TASK ITEM ▸
Output all the data exactly. Pictures do not belong in the copy.

── ENTRIES SUPPLIED

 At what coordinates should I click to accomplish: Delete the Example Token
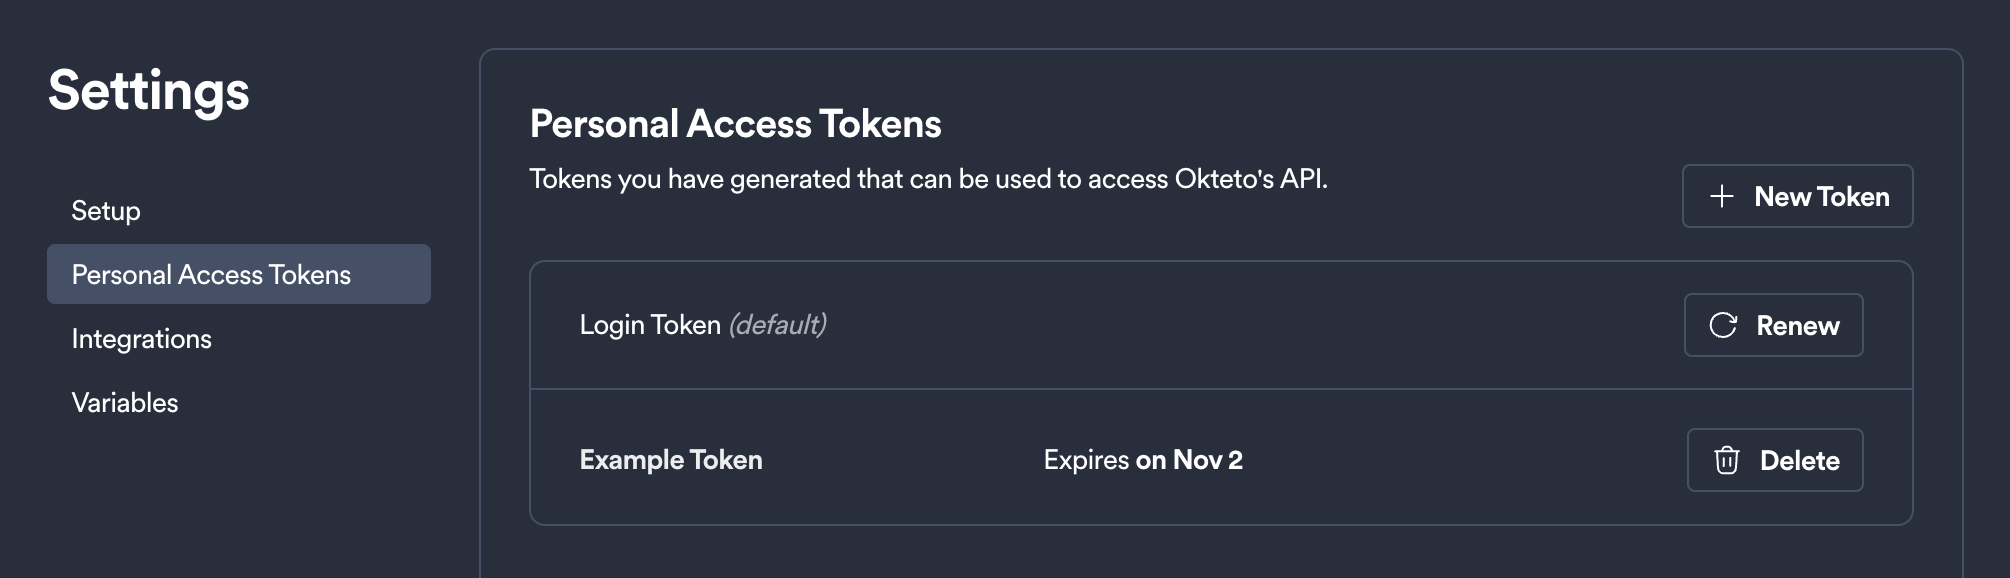coord(1775,460)
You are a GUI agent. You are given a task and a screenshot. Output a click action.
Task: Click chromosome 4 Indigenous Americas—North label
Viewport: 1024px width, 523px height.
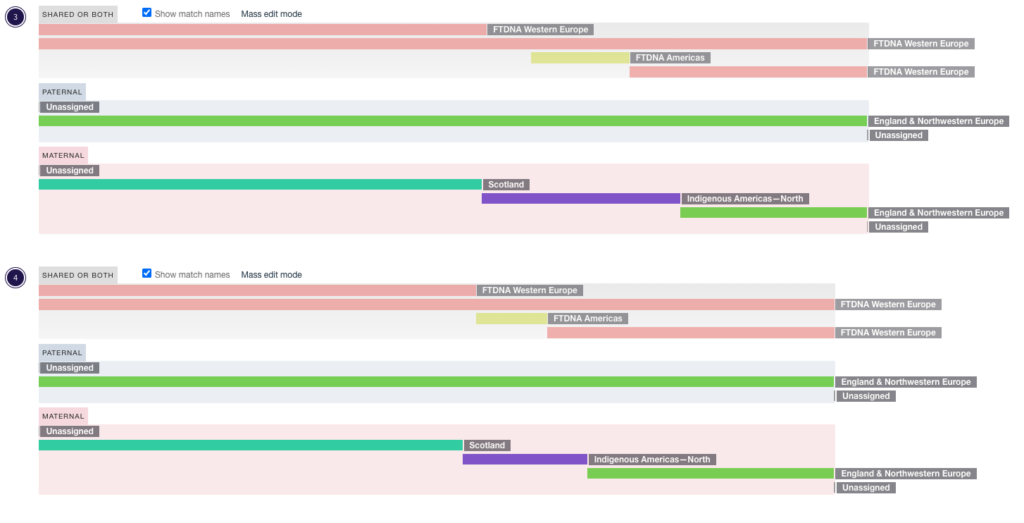(652, 460)
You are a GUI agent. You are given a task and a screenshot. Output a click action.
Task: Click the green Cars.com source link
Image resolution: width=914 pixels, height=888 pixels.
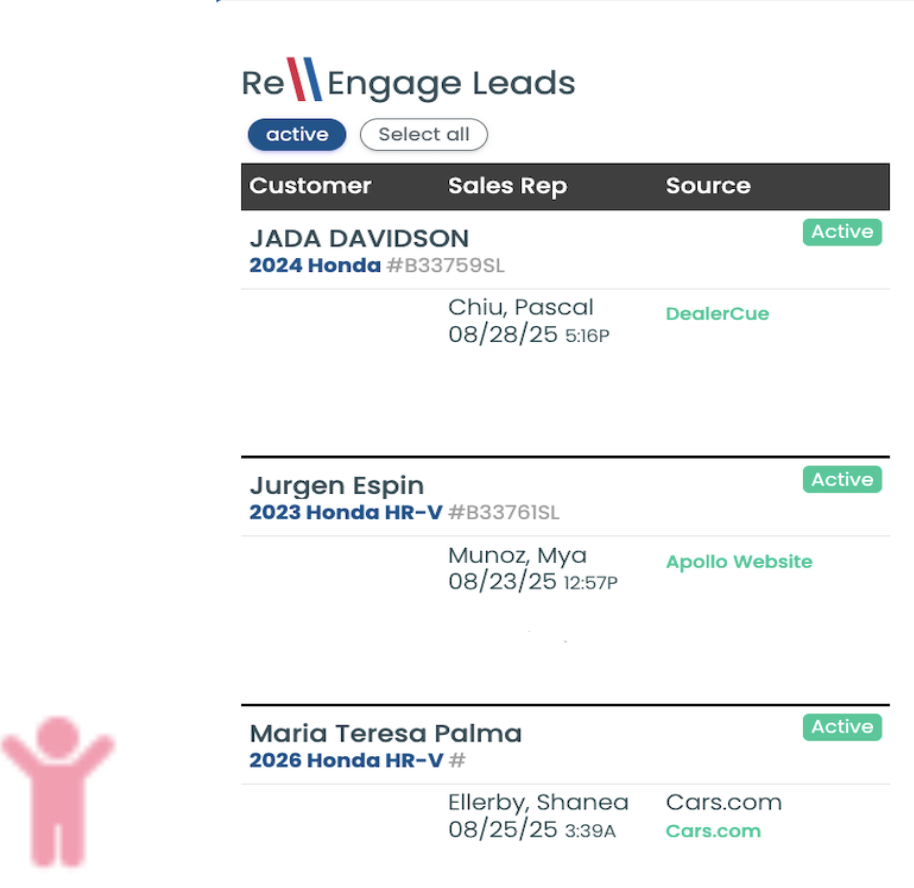(x=713, y=831)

────

RESULT FOR THIS TASK ▸
 At what coordinates should I click to accomplish: Delete the Example Token
coord(1775,460)
You are a GUI agent. You are given a task and a screenshot. Output a click action.
Task: Click chromosome 4 Indigenous Americas—North label
Viewport: 1024px width, 523px height.
(652, 460)
You are a GUI agent. You are given a task and a screenshot. Output a click action.
Task: Click the green Cars.com source link
Image resolution: width=914 pixels, height=888 pixels.
(x=713, y=831)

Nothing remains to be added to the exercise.